Police departments across the country are on the defensive today more than any other time in recent history.
From Ferguson, Missouri, to New York City, there are calls for police officers involved in two unrelated deaths of African American men to be criminally charged.
Many believe the deaths of Michael Brown and Eric Garner were racially motivated. The racist few that commit civil rights violations must be held accountable for their crimes.
Most police officers, however, are not racist. Most police officers want to serve and protect.
Before an officer gets his badge, hits the streets, and carries out his official duties, he must be trained properly, from knowing how to shoot a gun to performing a proper takedown. Without proper training, unintended injuries and deaths will continue to occur.
On July 17, 2014, NYPD Officer Daniel Pantaleo approached Eric Garner for selling "loosies" on the street. During a verbal confrontation, Pantaleo placed Garner in a chokehold. A bystander's video reveals a subdued Garner saying, "I can't breathe." Garner quickly slipped into unconsciousness and did not receive resuscitative assistance by the officers. Within minutes, Garner was dead. Internal, civil and criminal investigations are pending.
This isn't the first time someone died following an officer's use of a chokehold.
In 1991, Federico Pereira died of asphyxiation after he was hogtied and placed in a chokehold during a fight with five NYPD officers. One of the officers was tried for manslaughter but acquitted. Charges were dropped against four other officers.
Just two years later, in 1993, then-NYPD Commissioner Ray Kelly banned the use of chokeholds.
Despite the ban, NYPD officers allegedly still use the chokehold: Between 2009 to mid-2014, the Civilian Complaint Review Board has received 1,128 chokehold allegations, according to its chairman, Richard Emery. It is not unreasonable to believe other officers throughout the U.S. also use the chokehold.
The chokehold, deriving from martial arts, comes in different forms: air choke, blood choke, rear naked choke, triangle choke, and gi choke. A chokehold prevents blood or air from moving out of the lungs, through the throat, and out of the mouth. Within seconds, a person will either give up in a struggle or lose consciousness. A chokehold is very effective if it is properly used. User beware: The front of the neck and trachea are extremely fragile; a misused chokehold can cause sudden death.

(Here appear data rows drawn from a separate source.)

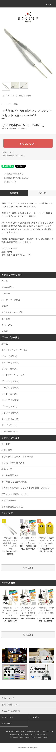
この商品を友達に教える (13, 174)
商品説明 (14, 193)
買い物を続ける (10, 182)
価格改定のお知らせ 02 (12, 507)
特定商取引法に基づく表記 (13, 155)
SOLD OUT (28, 143)
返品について (8, 152)
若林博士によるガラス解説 (14, 481)
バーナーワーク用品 (16, 96)
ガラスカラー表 (8, 500)
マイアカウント (7, 717)
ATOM (45, 737)
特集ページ (6, 469)
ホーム (5, 96)
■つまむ (28, 96)
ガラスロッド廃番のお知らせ (15, 494)
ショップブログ (30, 737)
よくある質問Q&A (9, 475)
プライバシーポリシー (37, 734)
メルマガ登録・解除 (16, 737)
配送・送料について (33, 731)
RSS (39, 737)
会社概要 (5, 444)
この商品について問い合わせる (16, 178)
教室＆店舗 (6, 450)
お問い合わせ (6, 723)
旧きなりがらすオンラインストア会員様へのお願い (25, 488)
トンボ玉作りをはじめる (12, 463)
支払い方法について (17, 731)
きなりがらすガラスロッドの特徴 (17, 456)
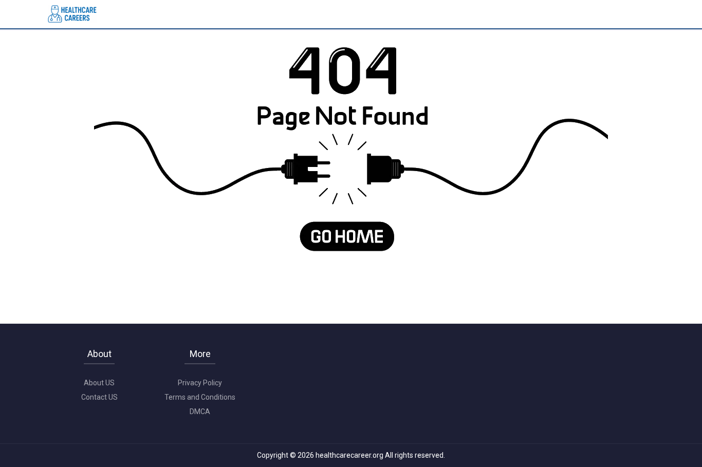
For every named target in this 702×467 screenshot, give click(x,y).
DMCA (200, 411)
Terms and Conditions (199, 397)
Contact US (99, 397)
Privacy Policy (200, 383)
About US (99, 383)
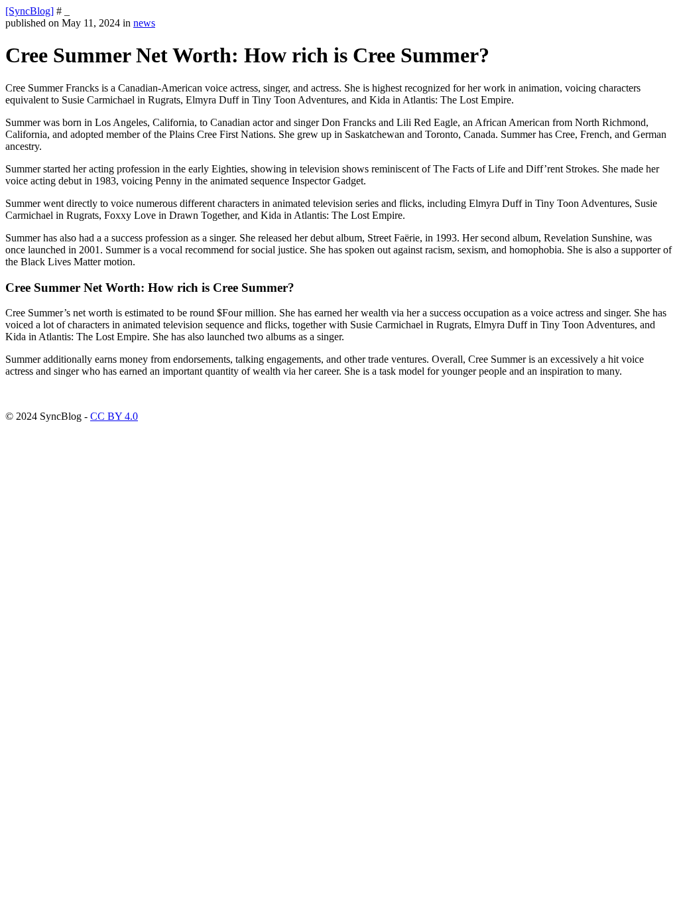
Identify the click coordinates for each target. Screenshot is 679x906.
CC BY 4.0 (114, 416)
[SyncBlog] (29, 11)
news (144, 23)
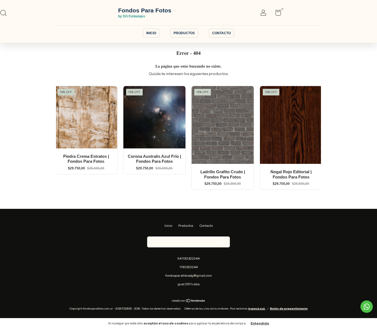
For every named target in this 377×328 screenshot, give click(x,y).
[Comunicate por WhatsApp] (366, 306)
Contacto (221, 33)
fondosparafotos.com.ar (141, 13)
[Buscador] (5, 13)
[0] (276, 14)
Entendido (260, 323)
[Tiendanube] (188, 300)
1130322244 (188, 267)
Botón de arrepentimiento (289, 308)
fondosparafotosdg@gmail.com (188, 275)
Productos (184, 33)
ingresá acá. (257, 308)
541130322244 (188, 258)
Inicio (151, 33)
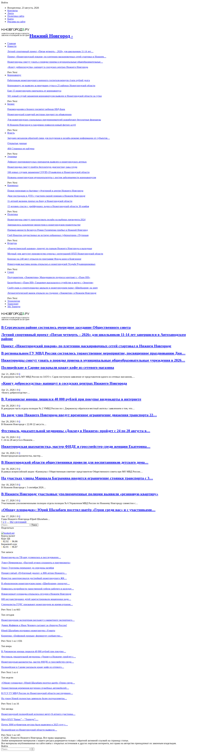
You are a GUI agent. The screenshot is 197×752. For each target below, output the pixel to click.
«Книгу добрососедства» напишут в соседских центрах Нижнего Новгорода (47, 67)
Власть (11, 133)
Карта (10, 19)
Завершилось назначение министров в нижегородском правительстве (43, 224)
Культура (12, 243)
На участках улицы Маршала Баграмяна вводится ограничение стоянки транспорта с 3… (77, 478)
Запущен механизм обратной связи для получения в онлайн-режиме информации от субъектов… (58, 138)
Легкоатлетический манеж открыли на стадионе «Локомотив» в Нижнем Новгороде (51, 293)
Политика (12, 214)
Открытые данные (17, 143)
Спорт (10, 272)
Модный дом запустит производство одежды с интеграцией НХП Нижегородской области (55, 253)
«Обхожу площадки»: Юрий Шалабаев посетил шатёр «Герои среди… (38, 682)
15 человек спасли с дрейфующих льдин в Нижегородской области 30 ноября (48, 206)
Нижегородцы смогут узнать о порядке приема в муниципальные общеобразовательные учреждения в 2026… (93, 360)
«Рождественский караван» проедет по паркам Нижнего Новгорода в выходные (49, 248)
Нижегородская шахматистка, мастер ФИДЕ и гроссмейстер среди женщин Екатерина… (75, 446)
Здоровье (12, 156)
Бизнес (11, 104)
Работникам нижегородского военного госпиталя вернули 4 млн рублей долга (48, 80)
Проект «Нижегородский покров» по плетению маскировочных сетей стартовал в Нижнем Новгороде (86, 346)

Many boys (and girls) learn the chokehold in their youth, whether it's during playful wrestling with friends, competing on the school wrestling team, or learning Ju-Jitsu, Judo or mixed martial arts.

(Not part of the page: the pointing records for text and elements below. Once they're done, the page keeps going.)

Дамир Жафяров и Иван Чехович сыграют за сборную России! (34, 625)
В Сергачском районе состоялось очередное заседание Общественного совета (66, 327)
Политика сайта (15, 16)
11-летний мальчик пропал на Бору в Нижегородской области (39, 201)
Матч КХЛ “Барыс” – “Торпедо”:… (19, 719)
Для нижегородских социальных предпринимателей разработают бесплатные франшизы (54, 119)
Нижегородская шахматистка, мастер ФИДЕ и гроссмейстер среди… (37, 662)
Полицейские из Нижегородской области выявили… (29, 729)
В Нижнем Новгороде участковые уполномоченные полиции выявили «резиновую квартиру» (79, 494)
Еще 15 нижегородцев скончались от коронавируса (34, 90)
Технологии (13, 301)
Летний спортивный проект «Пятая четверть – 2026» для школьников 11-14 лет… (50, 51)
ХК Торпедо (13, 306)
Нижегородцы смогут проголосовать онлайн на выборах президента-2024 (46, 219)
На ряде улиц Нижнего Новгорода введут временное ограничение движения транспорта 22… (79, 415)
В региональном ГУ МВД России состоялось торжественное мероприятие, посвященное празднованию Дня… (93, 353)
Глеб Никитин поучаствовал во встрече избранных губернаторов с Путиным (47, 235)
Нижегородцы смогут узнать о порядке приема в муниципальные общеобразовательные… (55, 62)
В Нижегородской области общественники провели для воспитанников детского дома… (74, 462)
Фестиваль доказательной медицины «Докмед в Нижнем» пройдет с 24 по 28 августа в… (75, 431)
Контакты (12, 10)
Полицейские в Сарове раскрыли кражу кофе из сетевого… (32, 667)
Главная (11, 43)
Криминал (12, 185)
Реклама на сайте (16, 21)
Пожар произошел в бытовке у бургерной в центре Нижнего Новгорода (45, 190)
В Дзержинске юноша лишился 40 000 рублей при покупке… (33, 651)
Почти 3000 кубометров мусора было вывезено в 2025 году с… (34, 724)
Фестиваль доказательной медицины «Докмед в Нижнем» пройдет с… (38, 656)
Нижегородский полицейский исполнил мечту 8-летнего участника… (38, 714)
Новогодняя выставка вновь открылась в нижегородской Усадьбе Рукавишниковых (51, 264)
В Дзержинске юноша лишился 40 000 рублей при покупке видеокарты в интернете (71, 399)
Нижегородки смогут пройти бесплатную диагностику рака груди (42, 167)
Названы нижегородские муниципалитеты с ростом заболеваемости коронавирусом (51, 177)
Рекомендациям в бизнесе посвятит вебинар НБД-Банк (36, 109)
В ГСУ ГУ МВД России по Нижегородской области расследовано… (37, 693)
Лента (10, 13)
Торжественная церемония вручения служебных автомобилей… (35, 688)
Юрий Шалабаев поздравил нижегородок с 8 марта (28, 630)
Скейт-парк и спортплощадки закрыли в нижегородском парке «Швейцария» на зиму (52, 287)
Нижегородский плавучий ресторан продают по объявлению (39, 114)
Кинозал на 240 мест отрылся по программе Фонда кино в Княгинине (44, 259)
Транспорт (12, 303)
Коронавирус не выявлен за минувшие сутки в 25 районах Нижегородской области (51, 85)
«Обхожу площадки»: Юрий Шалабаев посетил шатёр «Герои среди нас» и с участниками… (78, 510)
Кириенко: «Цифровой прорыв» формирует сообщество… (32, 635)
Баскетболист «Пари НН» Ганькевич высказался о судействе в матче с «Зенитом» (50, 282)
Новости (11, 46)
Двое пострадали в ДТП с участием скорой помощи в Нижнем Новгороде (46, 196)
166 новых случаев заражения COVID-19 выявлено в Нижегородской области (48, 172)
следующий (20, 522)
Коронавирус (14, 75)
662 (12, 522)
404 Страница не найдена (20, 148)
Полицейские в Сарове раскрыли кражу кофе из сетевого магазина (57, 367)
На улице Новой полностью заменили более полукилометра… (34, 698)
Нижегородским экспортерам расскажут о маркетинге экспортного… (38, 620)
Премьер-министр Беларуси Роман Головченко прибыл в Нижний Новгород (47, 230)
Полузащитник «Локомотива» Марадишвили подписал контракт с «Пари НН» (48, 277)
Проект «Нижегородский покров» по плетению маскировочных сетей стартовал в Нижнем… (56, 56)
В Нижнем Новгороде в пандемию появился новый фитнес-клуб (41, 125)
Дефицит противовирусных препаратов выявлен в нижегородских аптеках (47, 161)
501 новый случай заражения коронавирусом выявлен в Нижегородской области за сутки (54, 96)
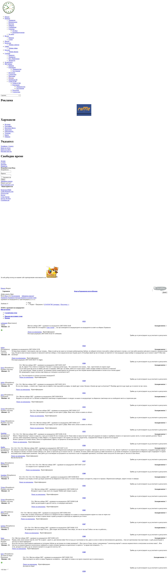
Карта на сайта (6, 150)
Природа (11, 55)
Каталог (7, 50)
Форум (7, 41)
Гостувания (16, 71)
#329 (84, 381)
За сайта (11, 34)
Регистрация (15, 296)
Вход (6, 296)
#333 (84, 407)
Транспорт (8, 130)
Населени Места (10, 128)
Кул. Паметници (14, 59)
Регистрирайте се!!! (7, 185)
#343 (84, 485)
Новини (7, 18)
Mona (2, 463)
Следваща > (56, 304)
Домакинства (16, 69)
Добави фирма (13, 52)
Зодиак (3, 161)
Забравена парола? (28, 296)
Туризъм (7, 133)
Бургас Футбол (6, 198)
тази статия (50, 327)
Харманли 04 (13, 79)
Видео (7, 36)
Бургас (3, 195)
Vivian (3, 409)
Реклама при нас (6, 151)
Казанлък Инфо (6, 190)
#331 (84, 393)
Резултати (12, 73)
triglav (3, 347)
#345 (84, 510)
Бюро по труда (5, 148)
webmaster (4, 323)
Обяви (7, 46)
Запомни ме (7, 177)
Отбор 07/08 (16, 83)
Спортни (11, 29)
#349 (84, 552)
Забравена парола (6, 181)
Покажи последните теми (13, 316)
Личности (12, 60)
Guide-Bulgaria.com (7, 191)
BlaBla (3, 447)
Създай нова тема (11, 313)
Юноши (11, 78)
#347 (84, 524)
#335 (84, 431)
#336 (84, 445)
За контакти (9, 62)
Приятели (4, 166)
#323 (84, 321)
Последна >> (65, 304)
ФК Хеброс (8, 64)
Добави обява (13, 48)
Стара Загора (5, 197)
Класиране (12, 67)
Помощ (94, 291)
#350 (84, 571)
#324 (84, 346)
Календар (8, 43)
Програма (12, 76)
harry (2, 554)
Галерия (7, 53)
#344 (84, 498)
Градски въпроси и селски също (25, 297)
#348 (84, 536)
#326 (84, 363)
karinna (3, 526)
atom (2, 395)
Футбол (15, 31)
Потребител (5, 170)
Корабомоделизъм (18, 32)
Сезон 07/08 (12, 81)
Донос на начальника (35, 332)
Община (11, 25)
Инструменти (5, 309)
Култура (11, 24)
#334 (84, 419)
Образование (9, 131)
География (8, 126)
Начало (7, 17)
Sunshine (3, 433)
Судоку (3, 163)
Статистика (12, 74)
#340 (84, 473)
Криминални (13, 22)
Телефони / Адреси (7, 146)
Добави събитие (14, 45)
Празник (4, 164)
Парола (3, 173)
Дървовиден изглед (85, 291)
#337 (84, 461)
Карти (7, 135)
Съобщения (12, 27)
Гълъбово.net (5, 200)
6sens (2, 368)
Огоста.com (4, 193)
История (7, 124)
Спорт (11, 39)
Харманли (12, 20)
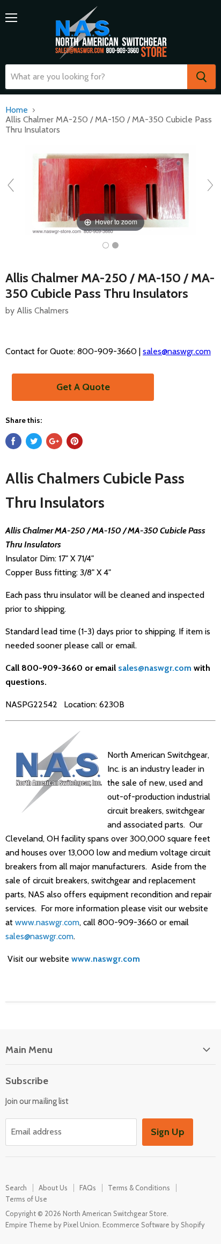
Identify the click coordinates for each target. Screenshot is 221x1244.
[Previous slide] (10, 185)
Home (16, 110)
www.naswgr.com (47, 922)
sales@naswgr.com (177, 351)
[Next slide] (210, 185)
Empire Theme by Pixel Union (52, 1224)
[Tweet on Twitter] (34, 441)
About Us (53, 1187)
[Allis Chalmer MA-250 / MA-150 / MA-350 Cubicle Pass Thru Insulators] (105, 245)
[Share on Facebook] (13, 441)
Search (16, 1187)
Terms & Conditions (139, 1187)
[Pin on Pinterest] (75, 441)
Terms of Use (26, 1199)
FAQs (87, 1187)
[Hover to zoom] (110, 190)
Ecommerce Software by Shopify (153, 1224)
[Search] (201, 76)
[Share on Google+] (54, 441)
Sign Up (168, 1132)
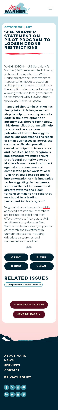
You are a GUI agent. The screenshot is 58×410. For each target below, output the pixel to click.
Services (12, 365)
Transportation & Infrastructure (23, 284)
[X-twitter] (12, 387)
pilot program (15, 85)
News (9, 360)
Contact (12, 370)
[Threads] (23, 394)
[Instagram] (18, 387)
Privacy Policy (17, 377)
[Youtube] (23, 387)
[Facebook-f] (6, 387)
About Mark (15, 355)
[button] (16, 257)
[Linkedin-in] (6, 394)
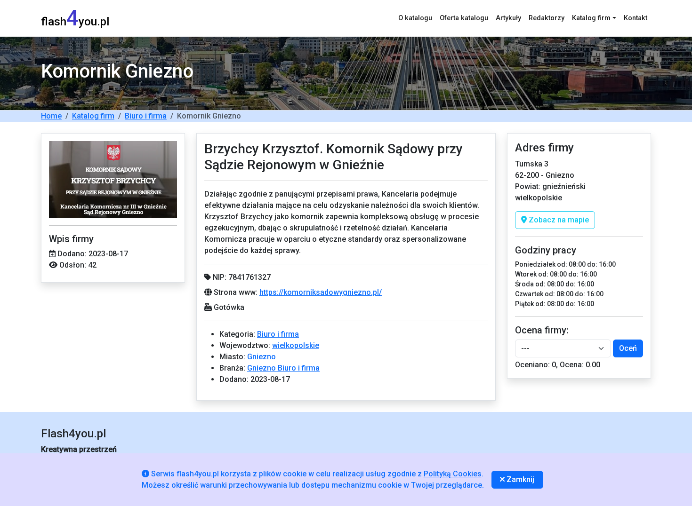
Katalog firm (93, 115)
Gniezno (261, 356)
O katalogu (415, 18)
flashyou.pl (75, 18)
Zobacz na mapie (558, 219)
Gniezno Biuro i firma (283, 368)
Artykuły (508, 18)
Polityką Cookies (453, 473)
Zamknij (519, 479)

These boys and girls eventually grow up and some decide to become police officers, a very noble job.
Officers-in-training must attend a police academy. They are taught proper arrest techniques from a simple pat-down to using a firearm. As part of the training, some academies teach the chokehold. Others do not.
According to a retired law enforcement official who attended police academies in both Illinois and California, all states and departments have different training standards.
In the '70s, he attended an Illinois police academy. Chokeholds were not taught or even discussed. At that time, the most preferred form of a takedown was with the use of a baton.
In the '90s, the official attended a California police academy where he was taught proper chokehold. It was not encouraged but they were told, "If you must apply a chokehold, apply it in this exact manner... If you do it the wrong way you'll cut off the windpipe, the person will panic and may become more combative," the officer said.
Rob Pincus, owner of I.C.E. Training, a company that provides defensive training to police officers and civilians supports chokehold training. "Police officers today aren't being taught to control combative subjects efficiently. Teaching proper use will help prevent officers from misapplying force to the throat when they are struggling in the midst of a fight and improvising techniques," he said.
The NYPD did not respond to calls and emails for information regarding training officers on the chokehold. According to NYPD police union president Pat Lynch, police aren't even trained to perform CPR.
Congresswoman Yvette D. Clarke (NY-9) and many others fail to focus on training. Instead she wants police to video every single interaction with citizens. "Cameras will not only allow us to determine whether any misconduct occurred, but also to prevent misconduct before it occurs," she said.
A camera does not protect the officer or the civilian. Recording every confrontation does not solve the problem that an officer may not be properly educated at every step, from the stop the the arrest.
If officers were taught how to apply a proper chokehold and educated about the fragile anatomy of the neck and throat, Pereira and Garner may still be alive today. If officers were taught the proper chokehold, they may avoid criminal charges related to deaths that occurred during their arrest.
This is not about supporting a department's policy of using chokeholds. Still, even a department bans the method, it must initially educate officers on the proper method. Otherwise, officers may continue to use the same chokehold during an arrest thay they used as kids when they were wrestling with their brothers on the living room floor.
If we want our officers to make the right decisions, we must educate them first.